Let’s let them read Sports Illustrated and Cosmo, instead of Things Fall Apart or The Odyssey or The Catcher in the Rye. Tough concepts might scare them off. They need to read things they can understand at face value.

Let’s stop teaching them how to think critically. Let’s lop off the upper levels of the good old Bloom’s Taxonomy. Nobody needs to be able to evaluate. It’s all just preference, anyway. No more abstractions. Only feelings.

You know, emotions at their age are hard enough to deal with. They don’t need to worry about interpreting and understanding them.

Oh, and let’s set every lesson to the tune of a current Top 40 song.
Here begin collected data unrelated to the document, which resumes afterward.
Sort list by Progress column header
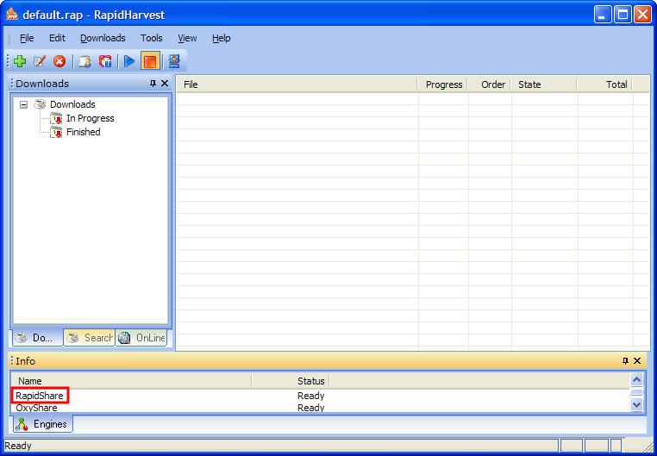 point(443,84)
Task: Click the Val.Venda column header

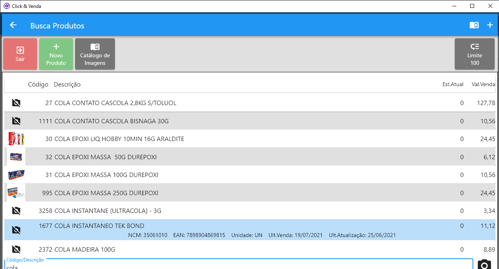Action: [484, 85]
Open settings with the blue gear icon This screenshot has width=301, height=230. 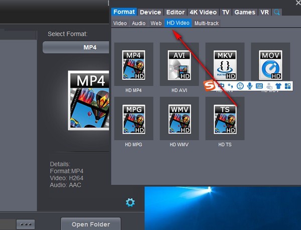130,202

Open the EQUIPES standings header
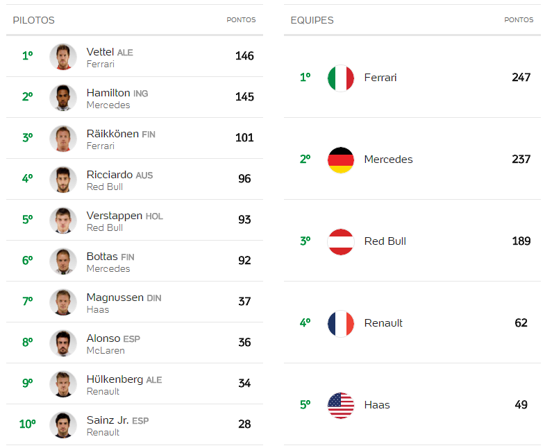(x=312, y=20)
Maybe this will attract them.

Let’s stop pushing them to be the best they can. They’re just fine as they are. What matters is that they’re in the building. Their butts are in the seats…

Let’s do these things, and check back in, say, 35 years to see how this generation is contributing to society.

Well, church, how’s it working for you?

Because that’s what many of you have done, and are still trying to do.

Check out this comment from a recent post.

I really don’t know what the point of your article is, but I do want you to know this, if we don’t attract the kids to church when they are young they will NOT come when they are older. Until the churched (religious) people understand that it is NOT about the music (no matter which style you like), it’s about worshiping the one who made us, and saved us. Whatever it takes to get the youth to that point is exactly what we should be doing. If you look out in your crowd and everyone has blue hair, you are doing something wrong. If that means bringing in a new method of music, what would Jesus do? He met people where they were at, we better do that too or the “church” will die! Literally! – Tim

Another Patheos Evangelical blogger wrote this week that the key to getting millennial butts in the seats was to change our “Sunday morning worship experience” into something that they’d actually want to come to.

So, in other words, we just need to make worship in their own image, and they won’t ever want to leave!

That reminds me of a good ol’ classic from that great American hymn-writer, Dewayne Blackwell…

My guess is that plan didn’t save the guy’s marriage. Just a guess.

Participating in worship is hard sometimes. It takes discipline. It takes work. It takes effort.

But it’s necessary for us to be the church we’re called to be.

Enough with the preferences. Enough with the self-help. Enough with the “worshiptainment.”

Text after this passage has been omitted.